Yosri Derma Raju

Personal information
- Full name: Yosri a/l Derma Raju
- Date of birth: 15 July 1982 (age 43)
- Place of birth: Negeri Sembilan, Malaysia
- Height: 1.78 m (5 ft 10 in)
- Position: Defender

Youth career
- 2000–2003: Negeri Sembilan

Senior career*
- Years: Team / Apps / (Gls)
- 2003–2006: Negeri Sembilan / 33 / (4)
- 2006–2007: UPB-MyTeam / 21 / (1)
- 2007–2008: PDRM / 24 / (1)
- 2009: Johor / 23 / (2)
- 2010: Pahang / 19 / (1)
- 2011: Selangor / 15 / (0)
- 2012: Sarawak / 28 / (0)
- 2013–2015: Sime Darby / 26 / (0)
- 2016–2017: MISC-MIFA
- 2018–2022: KSR Sains

International career
- 2003–2004: Malaysia U-23 / 1 / (0)
- 2003–2005: Malaysia / 3 / (0)

= Yosri Derma Raju =

Malaysian footballer

Yosri a/l Derma Raju (born 15 July 1982 in Negeri Sembilan) is a former Malaysian footballer. He is of Orang Asli heritage.

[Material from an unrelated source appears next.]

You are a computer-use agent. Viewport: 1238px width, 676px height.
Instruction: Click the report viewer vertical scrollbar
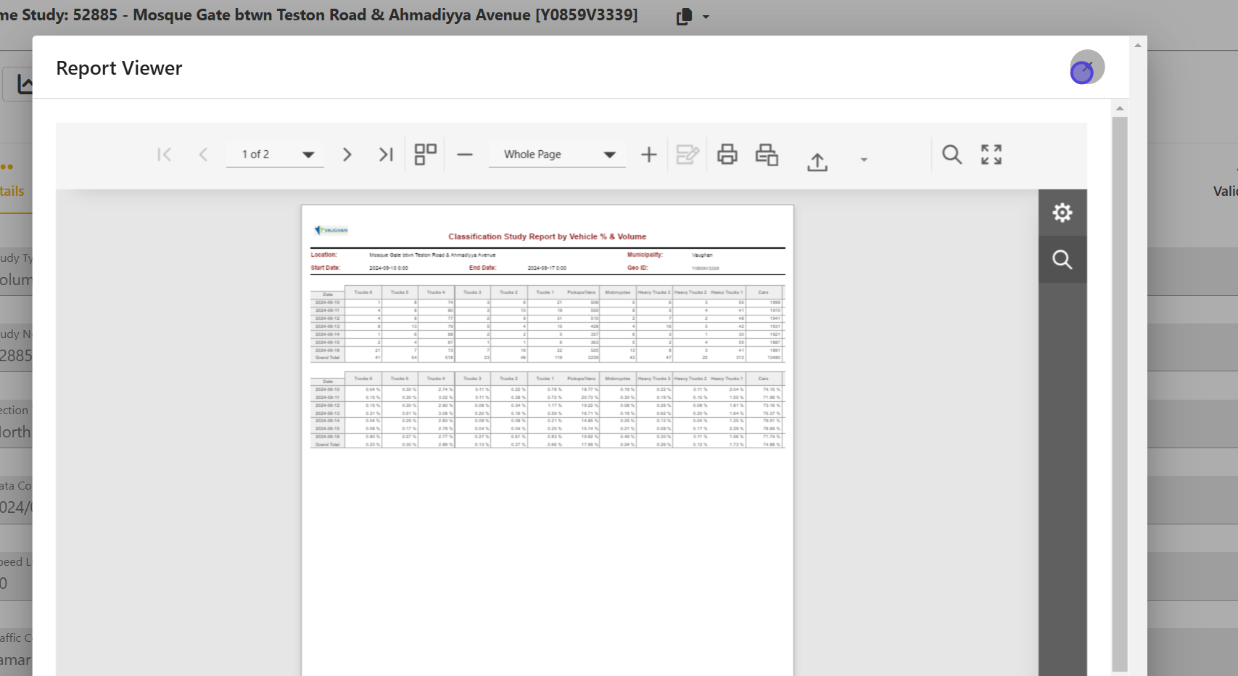click(x=1120, y=392)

Yosri has played for Sarawak FA in 2012 Malaysia Super League season. From 2013 to 2015 he played for Sime Darby F.C., and from 2016 to 2017 he played for MISC-MIFA. He also played for Negeri Sembilan FA, Selangor FA, Pahang FA, PDRM FA, Johor FA and UPB-MyTeam FC. His younger brother, Azari Dermaraju, was also a footballer, and had played with Betaria FC in the 2012 Malaysia Premier League.

Yosri has played for the Malaysia under 23 team and also the senior team. Yosri once caused a sensation in 2003 when he became the first Orang Asli to receive a national squad call-up at the age of 21 when he played as Negeri Sembilan's senior defender.